Map from 7 bus stop to the Trailhead at Theodore Wirth Park

Which way do I go? The confusing and unnecessary walk from the 7 bus to the Trailhead at Theodore Wirth Park.

The return trip is worse: the south side of Plymouth Avenue N., where the 7 bus picks up passengers, lacks a sidewalk, forcing hopeful riders to wait on the side of the street. Timing the return trip is challenging – how early must one leave the Trailhead building while minimizing the amount of time waiting at an unsheltered bus stop on the side of a road? This calculation is hard enough for my wife and me to make. I imagine it becomes an even greater challenge for a family with small children or for people with disabilities.

The southbound/eastbound 7 bus stop closest to Theodore Wirth Park has no sidewalk.

The southbound/eastbound 7 bus stop closest to Theodore Wirth Park has no sidewalk.

This poor experience is compounded by the bus’s limited frequency. Throughout most of the day, the 7 bus runs no more than every 30 minutes, before reducing its service to about once every hour. On a recent trip to Theodore Wirth Park, the 7 bus ran 20 minutes behind. The time I spent waiting for the late bus – excluding any actual travel time – was close to double the total time it would have taken me to drive. And whereas transit users must navigate a half mile by foot or wheel from the final stop to the Trailhead, drivers are rewarded with free parking directly outside of the building.

The Minneapolis Park and Recreation Board espouses sustainability as one of its core values, with the goal of reducing impact on the environment, being more money smart with public dollars and providing opportunities for everyone to experience the benefits of Minneapolis parks. The Loppet Foundation also takes equity to heart, according to its mission: “We create a shared passion for year-round outdoor adventure in the Minneapolis area, focusing on underserved youth and families.” These goals are laudable but are unreachable through the current approach to Trailhead access.

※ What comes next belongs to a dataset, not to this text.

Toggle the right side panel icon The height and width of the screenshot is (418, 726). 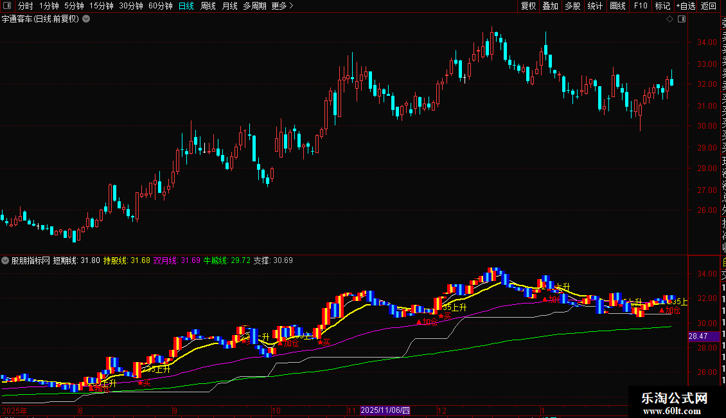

The poor transit experience, combined with easy access to automobile parking, encourages private automotive use during a climate emergency. The City of Minneapolis has a stated goal to reduce greenhouse gas emissions by reducing vehicle miles traveled. Our parks, of all destinations, should be at the forefront of promoting sustainable transportation, and should not play a role in exacerbating environmental disaster. There is great irony in that the Trailhead encourages participation in fun winter activities, but climate change – caused in part by high carbon transportation choices – is warming Minnesota winters and putting the future of these winter activities at risk.

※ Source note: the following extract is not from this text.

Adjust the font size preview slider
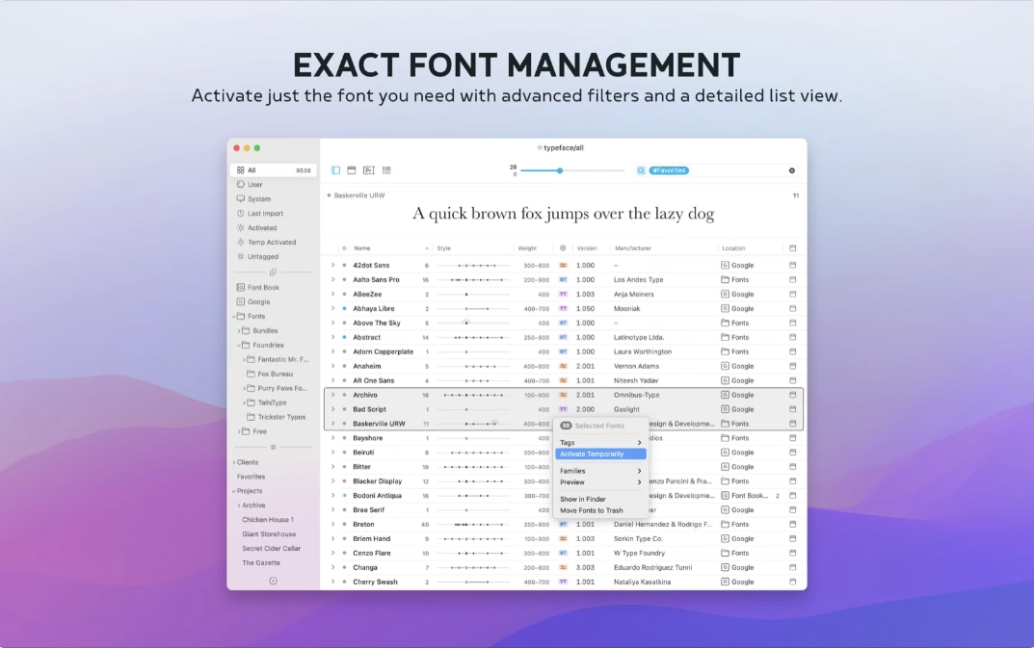point(560,170)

The Trailhead at Theodore Wirth Park is located in North Minneapolis, which has one of Minneapolis’ lowest rates of car ownership. Perversely, people who live closest to the park may find it most difficult to access its amenities. Across Minneapolis, one in six households are without vehicles, and even more are “car light.” Households without vehicles are disproportionately low income and people of color. By prioritizing automotive use over transit, the Park Board and Loppet Foundation are failing to meet their goals of providing access to under-served communities.

Of course, one player not yet mentioned will be key to addressing this inequity: Metro Transit. As it stands, however, the MPRB discourages bus transportation on parkways. With that in mind, I offer a few suggestions for fixing the Theodore Wirth Trailhead access problem:

  • MPRB commissioners should allow Metro Transit to operate the 7 bus on Theodore Wirth Parkway as an essential route to the Trailhead, the primary facility at Theodore Wirth Park
  • Metro Transit should run the 7 bus to the Trailhead and turn around in its parking lot, providing convenient access to riders
  • Frequency to the 7 bus should be increased, commensurate with the fact that it provides the primary transit access to one of the best amenities in Minneapolis’ largest park
  • The inside and outside of the Trailhead should feature prominent digital displays of real-time departures of the 7 bus to ease return trips and highlight accessibility of the park by transit
  • Incentives should be offered to people who take transit versus drive, such as discounted or free equipment rentals
  • Parking should not be free

If you have other suggestions for improving transit access to the Trailhead, please leave them in the comments.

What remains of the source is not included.